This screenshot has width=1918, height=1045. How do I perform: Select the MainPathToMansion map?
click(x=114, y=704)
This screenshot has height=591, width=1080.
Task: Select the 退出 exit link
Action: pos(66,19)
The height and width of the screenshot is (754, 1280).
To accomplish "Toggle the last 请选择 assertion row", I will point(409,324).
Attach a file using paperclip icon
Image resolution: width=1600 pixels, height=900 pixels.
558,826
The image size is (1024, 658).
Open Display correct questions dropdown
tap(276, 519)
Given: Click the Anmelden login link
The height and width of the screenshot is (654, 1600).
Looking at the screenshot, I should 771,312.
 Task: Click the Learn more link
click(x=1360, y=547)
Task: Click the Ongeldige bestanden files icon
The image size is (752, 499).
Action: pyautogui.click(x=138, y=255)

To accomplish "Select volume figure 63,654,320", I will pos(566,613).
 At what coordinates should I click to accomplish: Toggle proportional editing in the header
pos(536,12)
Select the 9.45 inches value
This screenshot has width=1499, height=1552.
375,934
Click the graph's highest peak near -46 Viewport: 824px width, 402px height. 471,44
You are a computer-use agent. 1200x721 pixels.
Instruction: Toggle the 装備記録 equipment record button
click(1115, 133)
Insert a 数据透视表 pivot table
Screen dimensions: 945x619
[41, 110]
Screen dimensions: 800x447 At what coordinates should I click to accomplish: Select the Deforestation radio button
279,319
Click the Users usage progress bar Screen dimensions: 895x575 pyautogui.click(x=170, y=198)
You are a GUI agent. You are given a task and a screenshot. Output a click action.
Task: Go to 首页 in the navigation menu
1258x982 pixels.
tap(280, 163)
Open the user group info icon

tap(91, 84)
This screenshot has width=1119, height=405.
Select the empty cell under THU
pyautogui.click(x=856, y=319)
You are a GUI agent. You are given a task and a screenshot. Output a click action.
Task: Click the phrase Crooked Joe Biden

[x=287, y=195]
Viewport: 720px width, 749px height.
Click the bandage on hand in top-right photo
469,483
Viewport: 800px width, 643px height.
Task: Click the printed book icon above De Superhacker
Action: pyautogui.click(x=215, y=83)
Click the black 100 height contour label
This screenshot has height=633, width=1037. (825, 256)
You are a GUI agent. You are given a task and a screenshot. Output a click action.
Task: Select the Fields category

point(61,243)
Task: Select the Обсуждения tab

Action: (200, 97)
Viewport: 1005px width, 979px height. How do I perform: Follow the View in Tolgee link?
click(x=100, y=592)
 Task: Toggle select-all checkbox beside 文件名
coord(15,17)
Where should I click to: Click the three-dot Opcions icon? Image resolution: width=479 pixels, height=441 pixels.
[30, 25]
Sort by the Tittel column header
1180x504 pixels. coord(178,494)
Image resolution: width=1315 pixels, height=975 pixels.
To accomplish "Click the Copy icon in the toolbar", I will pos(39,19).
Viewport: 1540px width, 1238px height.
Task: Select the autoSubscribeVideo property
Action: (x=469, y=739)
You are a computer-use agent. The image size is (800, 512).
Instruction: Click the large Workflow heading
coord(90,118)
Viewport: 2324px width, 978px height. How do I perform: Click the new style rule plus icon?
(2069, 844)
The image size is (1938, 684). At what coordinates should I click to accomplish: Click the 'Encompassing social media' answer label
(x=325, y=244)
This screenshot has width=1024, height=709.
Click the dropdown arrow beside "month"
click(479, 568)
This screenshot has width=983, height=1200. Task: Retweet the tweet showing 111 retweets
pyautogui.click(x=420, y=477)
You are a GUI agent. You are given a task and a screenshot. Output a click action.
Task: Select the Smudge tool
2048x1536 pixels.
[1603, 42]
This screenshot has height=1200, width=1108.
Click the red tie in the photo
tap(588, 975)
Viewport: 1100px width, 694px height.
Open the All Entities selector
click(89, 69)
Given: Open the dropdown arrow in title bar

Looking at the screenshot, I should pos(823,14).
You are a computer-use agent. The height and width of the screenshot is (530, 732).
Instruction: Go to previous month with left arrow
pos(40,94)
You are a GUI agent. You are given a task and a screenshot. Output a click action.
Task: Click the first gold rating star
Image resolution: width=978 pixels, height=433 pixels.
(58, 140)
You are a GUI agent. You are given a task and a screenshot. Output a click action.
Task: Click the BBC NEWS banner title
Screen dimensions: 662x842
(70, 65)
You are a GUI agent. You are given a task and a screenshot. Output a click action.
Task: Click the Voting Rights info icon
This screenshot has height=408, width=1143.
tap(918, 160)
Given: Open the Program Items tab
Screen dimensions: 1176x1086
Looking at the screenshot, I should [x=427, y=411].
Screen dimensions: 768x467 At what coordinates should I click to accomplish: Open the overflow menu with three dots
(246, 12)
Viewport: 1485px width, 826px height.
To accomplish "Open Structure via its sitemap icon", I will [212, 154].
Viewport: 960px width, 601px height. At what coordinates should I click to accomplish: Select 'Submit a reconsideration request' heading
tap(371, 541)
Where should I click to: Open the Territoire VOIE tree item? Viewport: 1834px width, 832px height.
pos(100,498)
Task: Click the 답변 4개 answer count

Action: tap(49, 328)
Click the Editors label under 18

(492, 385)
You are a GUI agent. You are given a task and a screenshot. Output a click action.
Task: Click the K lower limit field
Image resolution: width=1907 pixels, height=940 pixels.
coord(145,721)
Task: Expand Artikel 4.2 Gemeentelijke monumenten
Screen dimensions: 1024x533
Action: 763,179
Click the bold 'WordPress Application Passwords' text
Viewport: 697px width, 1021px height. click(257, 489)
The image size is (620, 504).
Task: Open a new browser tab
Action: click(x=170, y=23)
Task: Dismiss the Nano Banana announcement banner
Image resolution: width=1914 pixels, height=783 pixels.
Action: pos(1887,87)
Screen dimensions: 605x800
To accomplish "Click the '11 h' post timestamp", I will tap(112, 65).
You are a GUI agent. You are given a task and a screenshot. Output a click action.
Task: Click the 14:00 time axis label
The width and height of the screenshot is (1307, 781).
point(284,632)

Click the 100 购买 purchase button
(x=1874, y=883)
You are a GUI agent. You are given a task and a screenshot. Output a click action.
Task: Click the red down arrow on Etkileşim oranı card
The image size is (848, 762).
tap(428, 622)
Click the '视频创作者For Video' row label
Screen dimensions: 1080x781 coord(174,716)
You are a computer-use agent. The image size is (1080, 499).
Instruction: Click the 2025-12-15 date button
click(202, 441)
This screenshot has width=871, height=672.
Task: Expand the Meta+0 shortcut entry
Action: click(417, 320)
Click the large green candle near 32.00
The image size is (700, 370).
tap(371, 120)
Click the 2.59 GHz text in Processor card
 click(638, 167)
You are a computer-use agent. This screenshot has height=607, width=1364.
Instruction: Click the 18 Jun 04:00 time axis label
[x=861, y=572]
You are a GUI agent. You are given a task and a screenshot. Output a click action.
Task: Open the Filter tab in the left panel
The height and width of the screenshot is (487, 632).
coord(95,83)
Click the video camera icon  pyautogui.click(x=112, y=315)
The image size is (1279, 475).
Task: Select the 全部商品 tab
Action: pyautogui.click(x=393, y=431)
═══
### Task details
Sift through the entries and copy every line with "banner".

### Task response
Task: Click the BBC NEWS banner title
Task: Dismiss the Nano Banana announcement banner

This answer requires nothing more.